HOW TO COMPLETE THIS TASK:
The line containing "The image size is (714, 1091)." marks the end; write out exactly every line from the start of the data up to and including it, without the pictures.

○ ○ ○ ○ ○

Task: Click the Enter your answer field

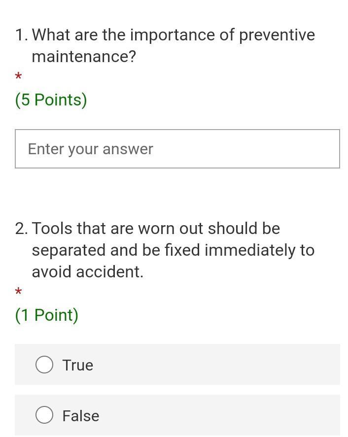Action: (177, 149)
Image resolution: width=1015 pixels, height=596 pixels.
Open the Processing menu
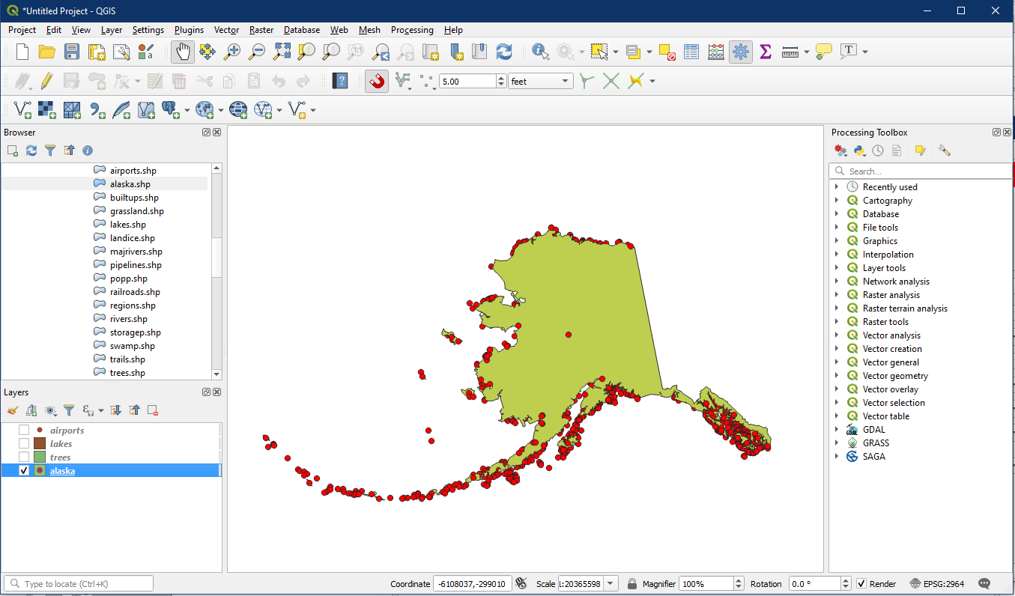click(x=411, y=30)
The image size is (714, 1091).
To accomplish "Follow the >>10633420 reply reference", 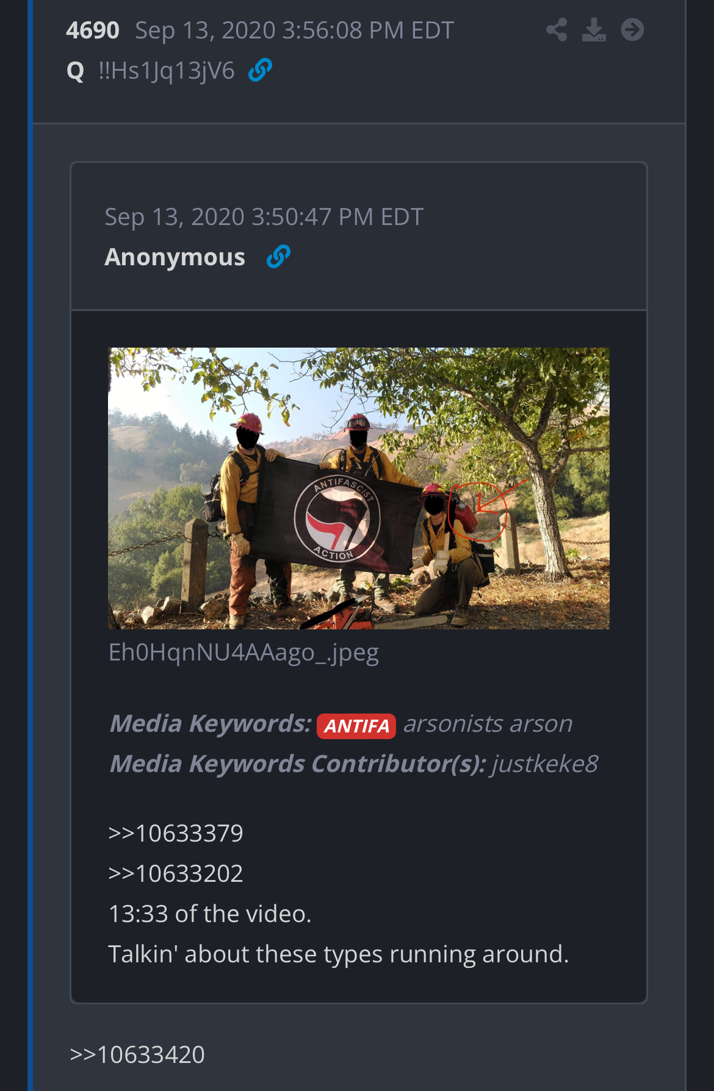I will pos(137,1054).
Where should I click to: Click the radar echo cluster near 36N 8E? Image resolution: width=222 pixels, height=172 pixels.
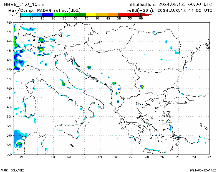pyautogui.click(x=19, y=144)
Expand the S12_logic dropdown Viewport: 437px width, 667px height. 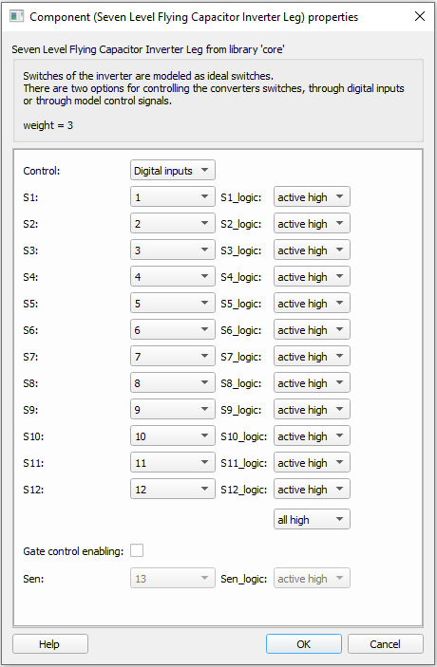click(312, 490)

○ ○ ○ ○ ○

PROBLEM SOLUTION:
Task: Click the Enter your answer field

Action: (177, 149)
Image resolution: width=1015 pixels, height=596 pixels.
Open the Processing menu
click(x=411, y=30)
The image size is (714, 1091).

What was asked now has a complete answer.